Segment Start: Records for this task

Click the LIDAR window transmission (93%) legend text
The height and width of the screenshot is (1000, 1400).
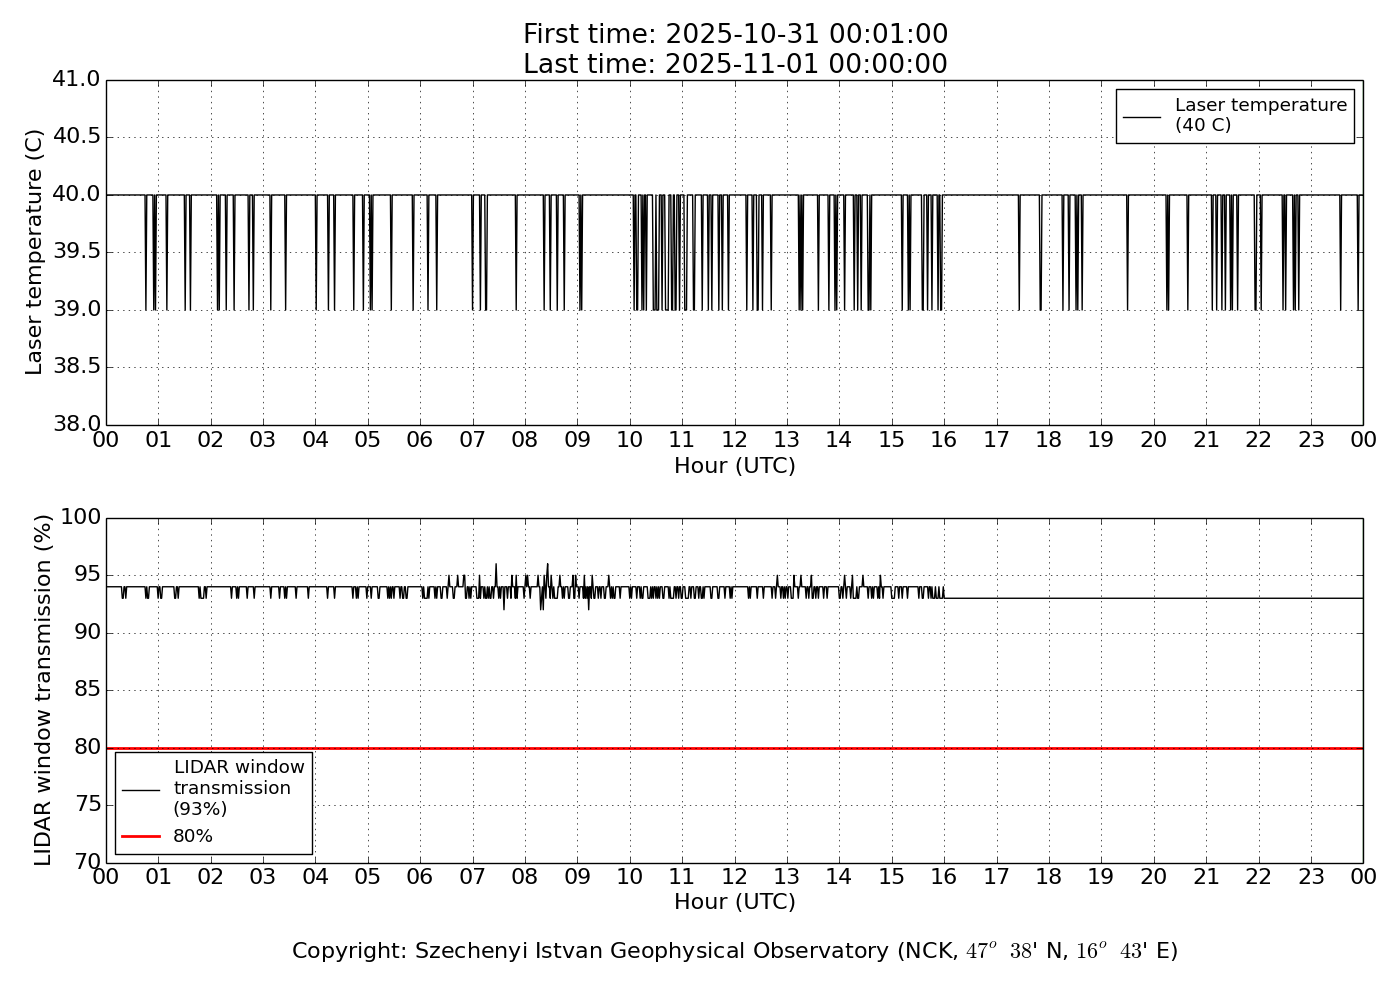click(x=239, y=788)
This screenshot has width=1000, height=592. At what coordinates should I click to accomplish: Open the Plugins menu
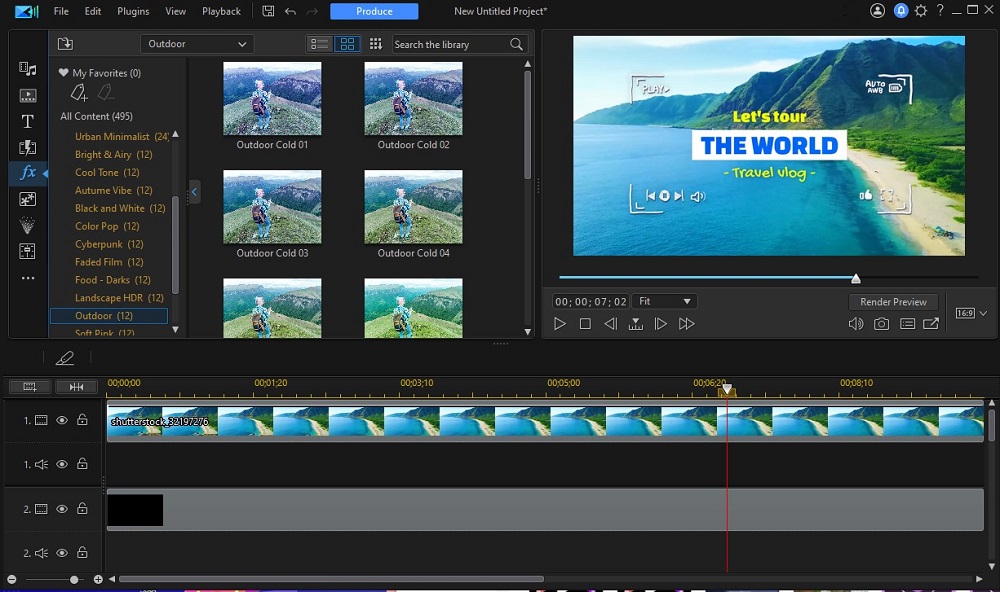click(x=133, y=11)
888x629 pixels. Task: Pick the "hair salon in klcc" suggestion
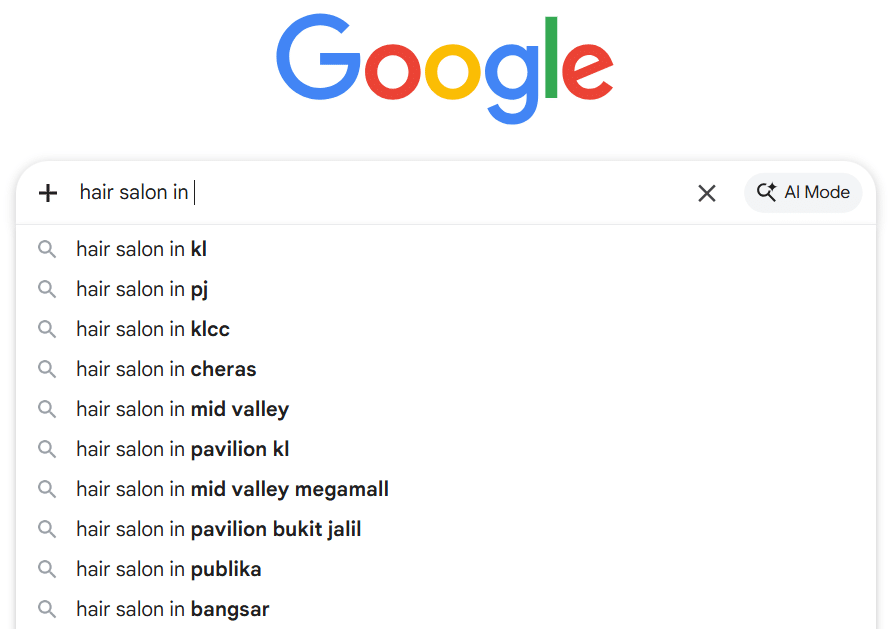point(153,329)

Segment End: Records for this task

Task = Where the line containing "This screenshot has" appears, begin copying there and continue exactly through the final line of the records; both end lines belong in the copy, pictures do not.

Answer =
This screenshot has width=1000, height=592. At what coordinates should I click to accomplish: Open the Plugins menu
click(x=133, y=11)
888x629 pixels. Task: Pick the "hair salon in klcc" suggestion
point(153,329)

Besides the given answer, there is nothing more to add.